Ananth Narayan G, whole-time member of Securities and Exchange Board of India (SEBI), said the regulator had come across multiple instances of entities using alternative investment funds to circumvent financial norms and urged the industry to form a quasi-self regulatory body.

Narayan said that the regulator doesn’t necessarily get the kind of data that we get for others like mutual funds and PMS. But it had come across multiple instances of entities using the AIF structure to circumvent other financial regulations based on market intelligence, focussed inspections and thematic inspections.

There are two sets of issues that bothered the regulator. First, AIF structures were being used to circumvent other regulations. “We have seen AIFs being used by certain financial institutions to avoid recognition of non-performing assets, to effectively evergreen some assets. AIFs are being used to have fresh funding come into a stressed borrower which is being used to repay the original lender, with a junior tranche being subscribed to in an AIF,” said Narayan.

AIFs are being used by entities to circumvent sectoral caps as well. “We have seen assets which ought not to be purchased directly being purchased through AIFs,” he said.

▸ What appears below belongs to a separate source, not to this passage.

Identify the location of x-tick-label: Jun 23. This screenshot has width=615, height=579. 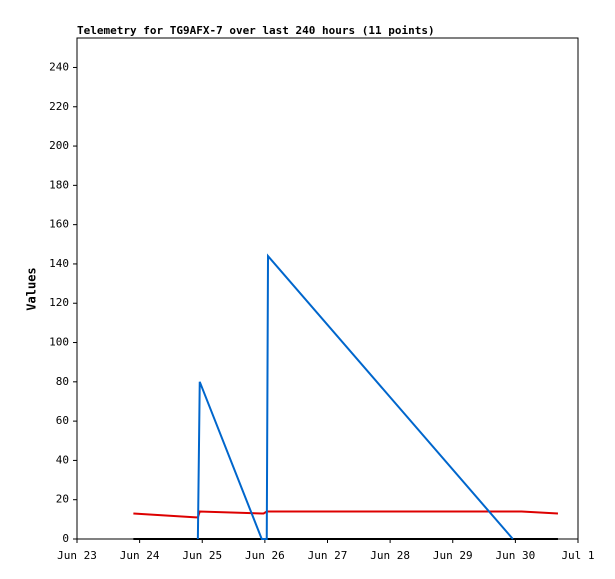
(77, 556).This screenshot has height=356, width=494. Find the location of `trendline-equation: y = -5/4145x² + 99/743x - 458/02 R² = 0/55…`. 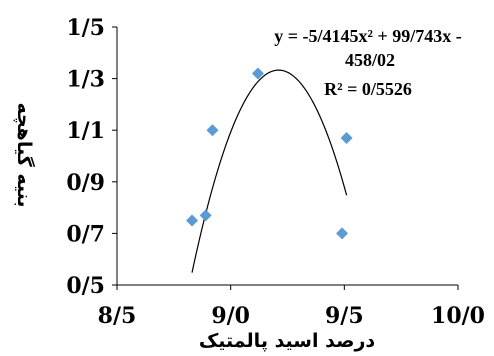

trendline-equation: y = -5/4145x² + 99/743x - 458/02 R² = 0/55… is located at coordinates (368, 62).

Narayan urged the industry to form a quasi-self regulatory body. “If we could have a code of conduct for AIFs, a very broad code of conduct, a general obligation that you will not use this vehicle to circumvent financial sector regulations. And then translate the general principles into specific requirements, with the industry itself setting those standards,” he said.

Narayan said that while the AIF industry globally is regulated with a light touch, there were issues that global regulators had pointed out recently. The latest IOSCO report, for example, speaks about opaque valuations, preferential treatment, continuation funds, limited transparency data.